If you sync a lot of small files there is a bigger chance that they'll be split into fragments, unlike syncing a few big files. Also, you can partition your disk and allocate a special partition for the files that change more frequently to separate them from more or less static files. 

 

This is only part of the story, virtually all modern operating systems will attempt to avoid fragmentation when applications pre-allocate files with the appropriate sizes. However, if an application creates a bunch of tiny files and then appends data to them (without pre-allocating), you'll end up with substantial fragmentation as the file system was optimizing placement for small files.

This frequently happens with log files, which by their nature, don't have a size that can be known in advance, but for applications which know the size of the file when it starts, an application developer can greatly reduce fragmentation (and in some cases, increase write performance) by pre-allocating files.

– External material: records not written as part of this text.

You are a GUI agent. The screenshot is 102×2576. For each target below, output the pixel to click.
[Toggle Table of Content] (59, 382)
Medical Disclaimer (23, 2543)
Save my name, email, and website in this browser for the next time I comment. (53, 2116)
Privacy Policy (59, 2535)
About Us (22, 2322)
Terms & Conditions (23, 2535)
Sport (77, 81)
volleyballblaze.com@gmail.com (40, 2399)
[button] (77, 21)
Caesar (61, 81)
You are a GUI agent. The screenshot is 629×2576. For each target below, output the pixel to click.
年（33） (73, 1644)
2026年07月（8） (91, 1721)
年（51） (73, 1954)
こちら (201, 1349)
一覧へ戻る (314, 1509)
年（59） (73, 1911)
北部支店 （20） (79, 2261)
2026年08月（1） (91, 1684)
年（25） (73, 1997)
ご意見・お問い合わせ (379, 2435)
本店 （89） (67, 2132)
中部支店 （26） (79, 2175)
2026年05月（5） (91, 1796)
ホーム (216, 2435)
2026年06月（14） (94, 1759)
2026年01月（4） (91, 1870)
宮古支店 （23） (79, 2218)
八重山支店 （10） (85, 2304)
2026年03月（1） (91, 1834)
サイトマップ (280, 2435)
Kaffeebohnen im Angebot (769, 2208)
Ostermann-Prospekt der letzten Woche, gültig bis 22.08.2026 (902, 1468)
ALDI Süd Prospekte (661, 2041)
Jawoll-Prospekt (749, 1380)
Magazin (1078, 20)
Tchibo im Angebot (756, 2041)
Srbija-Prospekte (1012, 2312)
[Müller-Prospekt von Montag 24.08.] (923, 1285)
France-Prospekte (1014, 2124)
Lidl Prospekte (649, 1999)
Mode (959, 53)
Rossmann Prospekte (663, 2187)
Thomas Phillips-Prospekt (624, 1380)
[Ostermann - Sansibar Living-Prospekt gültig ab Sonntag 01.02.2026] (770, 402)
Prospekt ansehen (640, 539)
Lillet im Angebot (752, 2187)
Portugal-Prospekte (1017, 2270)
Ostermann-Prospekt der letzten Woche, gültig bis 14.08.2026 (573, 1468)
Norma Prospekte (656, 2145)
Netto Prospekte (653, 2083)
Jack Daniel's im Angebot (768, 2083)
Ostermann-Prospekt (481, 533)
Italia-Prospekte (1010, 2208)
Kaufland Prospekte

(Why would this increase write performance? Because in some cases, file systems need to zero space before it can be used, if you pre-allocate the entire file, the file system will zero using a low-priority task whereas if you append to a file, it needs to be zeroed just a few blocks ahead of the write. Again, file systems try to optimize by completing your write and then zeroing the remainder of the block, but if the block size you're writing doesn't match the file system, you'll end up with weird effects)

Now to be clear, I have not looked at how Sync creates large files, whether it pre-allocates files or not, but my point is that the application layer is a major factor, not just the file system.